Setidaknya hingga minggu ini, setelah dua pekan lebih Burhanuddin ditetapkan sebagai tersangka oleh Komisi Pemberantasan Korupsi alias KPK, nilai tukar rupiah terutama terhadap mata uang dolar Amerika tetap tak menunjukkan gejala, misalnya akan turun nilainya. Rupiah tetap berada pada harga “normal” sekitar Rp 9.000-an terhadap dolar. Padahal bukan Burhanuddin saja yang menjadi tersangka, tapi juga Kepala Kantor BI Surabaya Rusli Simanjuntak (dulu Kepala Biro Gubernur BI) dan Direktur Hukum BI Oey Hoey Tiong (lihat “Tersangka BI akan Bertambah” Harian Bangsa 30 Januari 2008).
Kecuali penetapan Soedradjad sebagai tersangka, penetapan Burhanuddin dan juga Syahril sebagai tersangka berkaitan dengan nama Anwar Nasution (mantan Deputi Senior Gubernur BI, sekarang Ketua BPK).
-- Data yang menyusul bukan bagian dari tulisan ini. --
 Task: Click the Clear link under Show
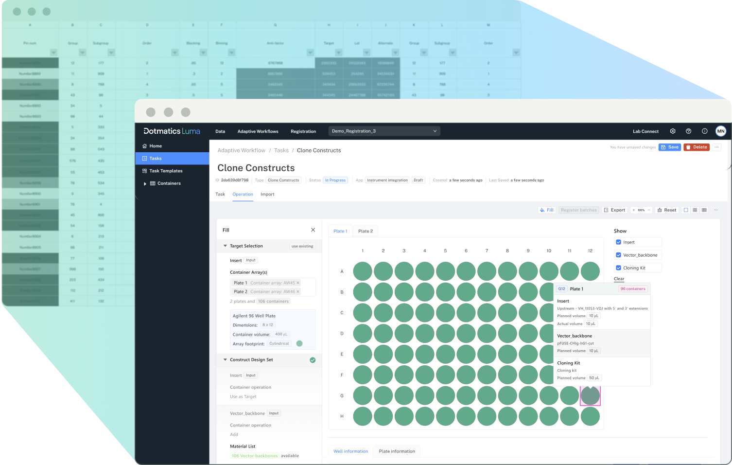619,279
Syahril adalah tersangka dan kemudian menjadi terpidana dalam kasus cessie Bank Bali (sekarang Bank Permata). Kasus itu sempat menyeret Syahril ke balik jeruji sel penjara pada 21 Juni 2000. Syahril dipersalahkan karena dianggap tidak menerapkan prinsip kehati-hatian yang merupakan prinsip perbankan dan dihukum penjara selama 3 tahun oleh PN Jakarta Pusat pada 13 Maret 2002 meskipun lalu dibebaskan dari semua dakwaan oleh Pengadilan Tinggi DKI Jakarta lima bulan kemudian (lihat “Terkejut, Katakan Bukan Kesalahan Pribadi” http://www.riaupos.com 30 Januari 2008).
Banyak yang mengatakan, kasus Syahril sarat dengan muatan politis dan kepentingan terutama dari penguasa saat itu (Presiden Abdurrahman Wahid) yang berniat mengganti Syahril dengan Anwar (lihat “Golkar, Seng Ada Lawan…..” Gatra 7 Desember 2000). Sebagai gantinya, Syahril ditawarkan menjadi duta besar atau menjabat sebagai Ketua DPA oleh Gus Dur tapi Syahril menolak.
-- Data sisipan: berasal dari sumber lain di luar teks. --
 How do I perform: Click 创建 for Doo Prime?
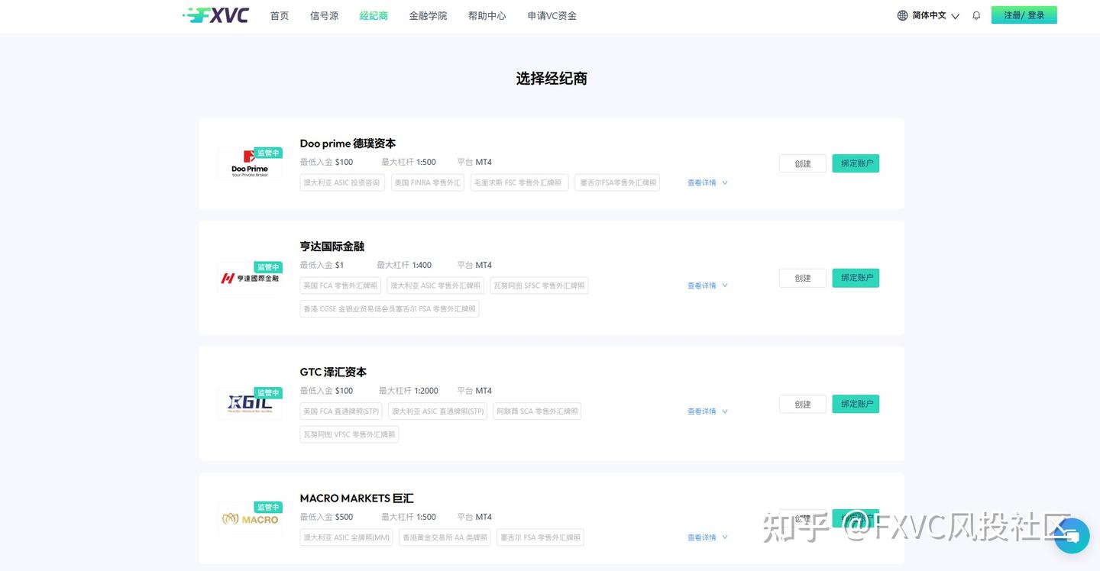[x=802, y=163]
Kasus Burhanuddin lebih jelas menyeret nama Anwar. Dialah orang yang pertama kali mengungkapkan ke publik soal aliran dana BI kepada sejumlah anggota DPR-RI senilai Rp 31,5 miliar. Bertindak sebagai kasir adalah Yayasan Pengembangan Perbankan Indonesia yang berada di bawah naungan BI. Laporan BPK menurut Anwar menjelaskan, dana Rp 31,5 miliar itu dicairkan oleh Rusli yang selanjutnya diserahkan kepada anggota Komisi Keuangan dan Perbankan DPR, Anthony Zeidra Abidin. Tujuannya untuk memuluskan pembahasan amendemen UU BI dan penyelesaian kasus BLBI (Lihat “Aliran Dana BI ke DPR-BK DPR Akan Panggil ICW” Suara Pembaruan 30 Oktober 2007).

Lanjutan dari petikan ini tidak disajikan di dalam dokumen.